Anche gli incassi diretti provenienti dalle partite ufficiali hanno raggiunto i 14,9 milioni di NZ $, in aumento dai 10,9 milioni di NZ $ del passato esercizio.


La spesa è aumentata da 157,1 NZ $ milioni a 183,3 milioni NZ $. Gli aumenti maggiori sono legati ai costi delle squadre nazionali, che sono passati da 39,2 milioni NZ $ a 56,9 milioni NZ $, e i costi delle competizioni aumentati da 71,4 milioni NZ $ a 80,7 milioni NZ $, a causa dell'aumento del numero di incontri. I costi di sviluppo (NZ$ 30,5 milioni) e i costi di amministrazione (NZ$ 13,1 milioni) sono stati simili allo scorso anno.


Le cifre sono state condivise da NZ Rugby durante l'ultima riunione generale. I membri del consiglio di NZ Rugby, tuttavia, non hanno ancora votato sull'accordo di investimento proposto dalla società statunitense di private equity Silver Lake Partners.

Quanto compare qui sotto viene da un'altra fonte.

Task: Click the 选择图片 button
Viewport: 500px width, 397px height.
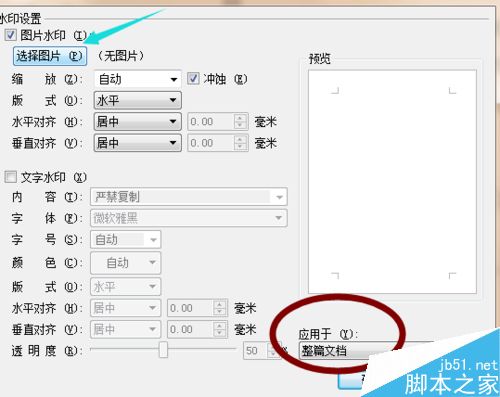Action: point(50,56)
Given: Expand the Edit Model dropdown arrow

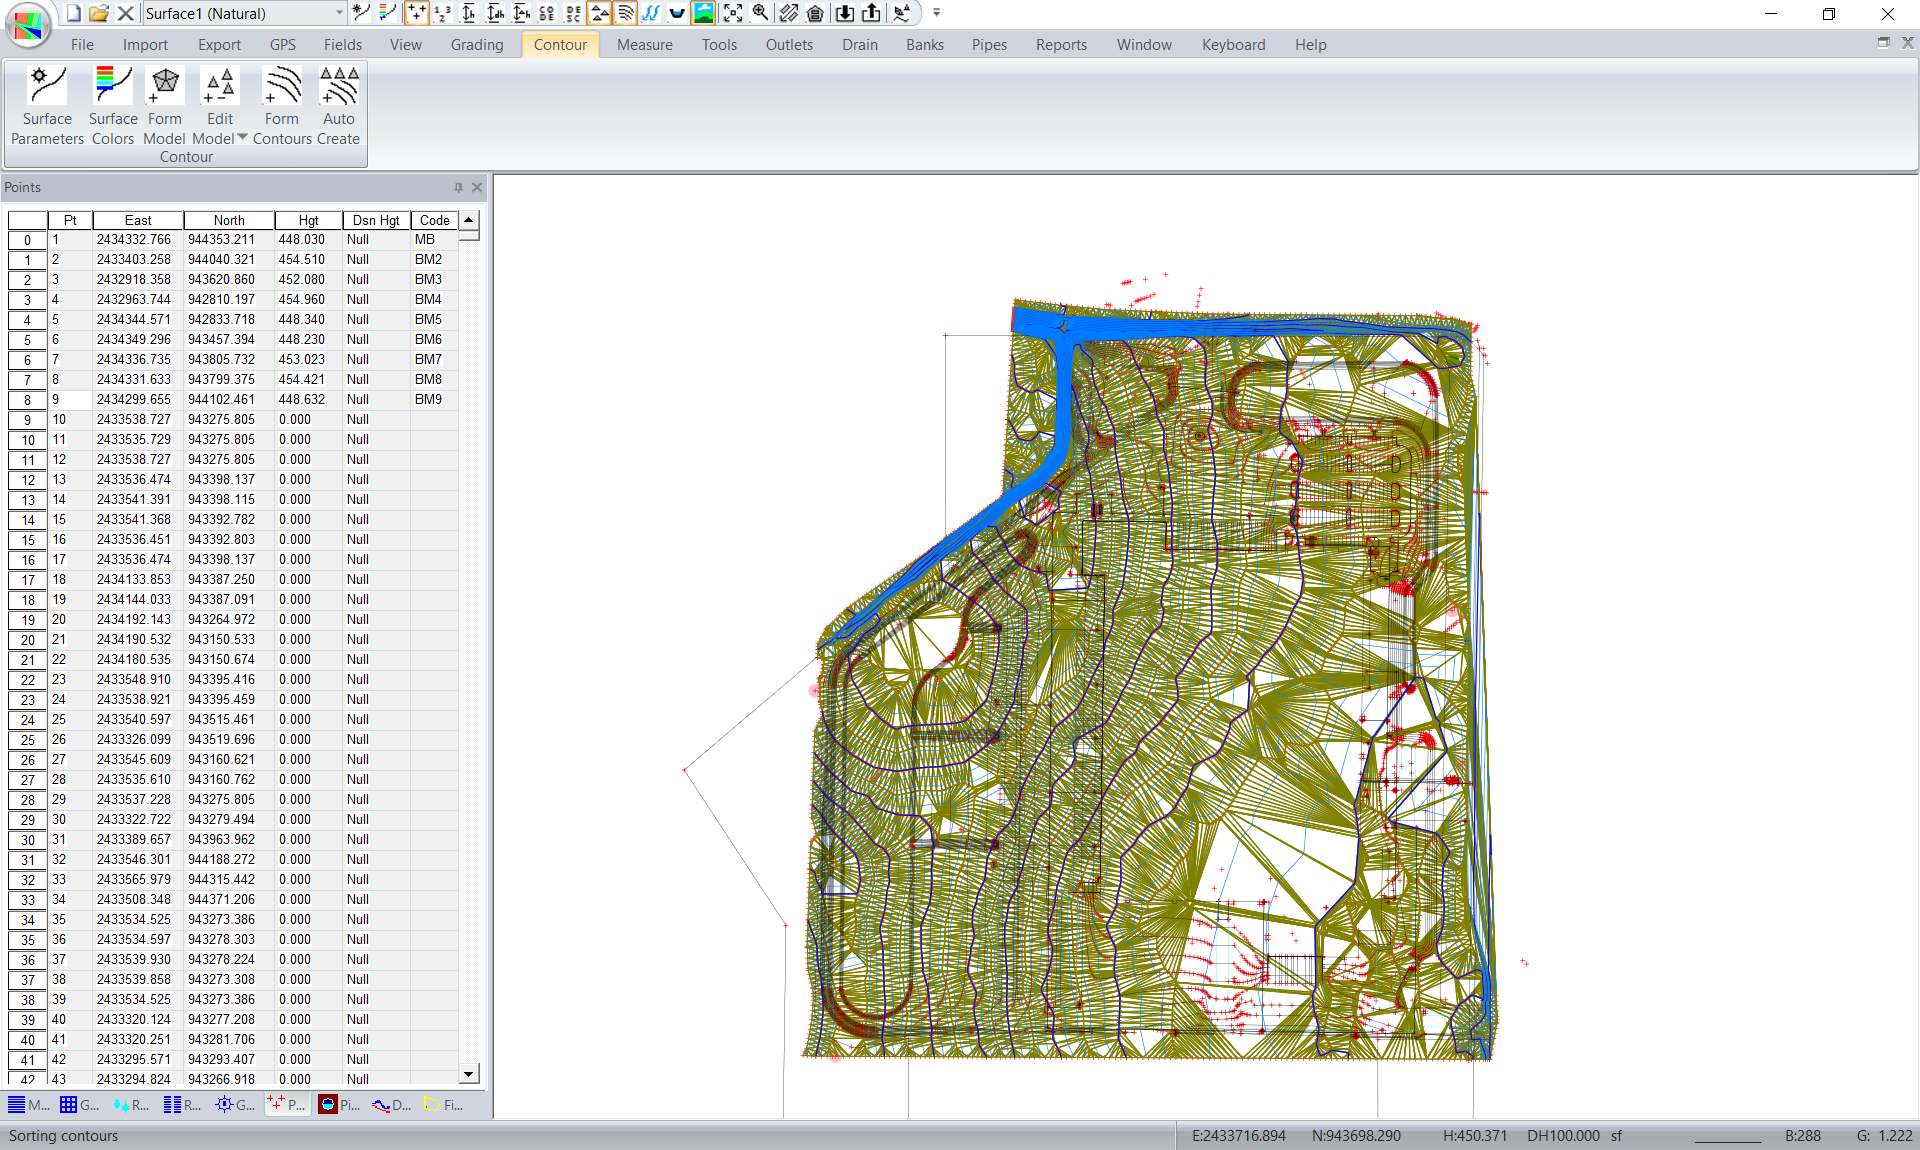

Per il momento, la NZ Rugby Union e il sindacato dei giocatori della Nuova Zelanda hanno, provvisoriamente, approvato l'accordo, che vedrebbe Silver Lake investire inizialmente 200 milioni NZ $ in cambio di una partecipazione del 5,71% nei diritti commerciali, ma affinché venga ufficialmente approvato, è necessaria l'approvazione della maggioranza delle federazioni dei 26 distretti provinciali del paese e del Maori Rugby Board.


Il presidente del rugby neozelandese Stewart Mitchell, ha affermato che NZ Rugby dovrebbe essere "orgogliosa" di aver registrato un profitto - la federazione ha riportato perdite in cinque degli ultimi sei anni e in genere ha fatto, affidamento sui guadagni extra dei tour dei British e Irish Lions - ma richiede "nuovi significativi investimenti” per garantire che NZ Rugby non rimanga indietro rispetto ai competitor globali.


Ha aggiunto: “Dovremmo riflettere sul 2021 con un senso di orgoglio mentre riemergiamo da un periodo difficile, possiamo contare su solide basi finanziarie e con interessanti prospettive di crescita, in periodo cruciale per il nostro sport".


“Il nostro staff ha lavorato duramente per resistere alla tempesta di Covid, con una incredibile capacità di adattamento. Oggi siamo stati in grado di gettare le basi per la nostra nuova strategia quadriennale e ora abbiamo l'opportunità di re-immaginare il rugby con un approccio differente, per un mondo moderno. Ma, per poterlo fare, crediamo di aver bisogno di nuovi significativi investimenti o corriamo il rischio, molto reale, di essere lasciati indietro".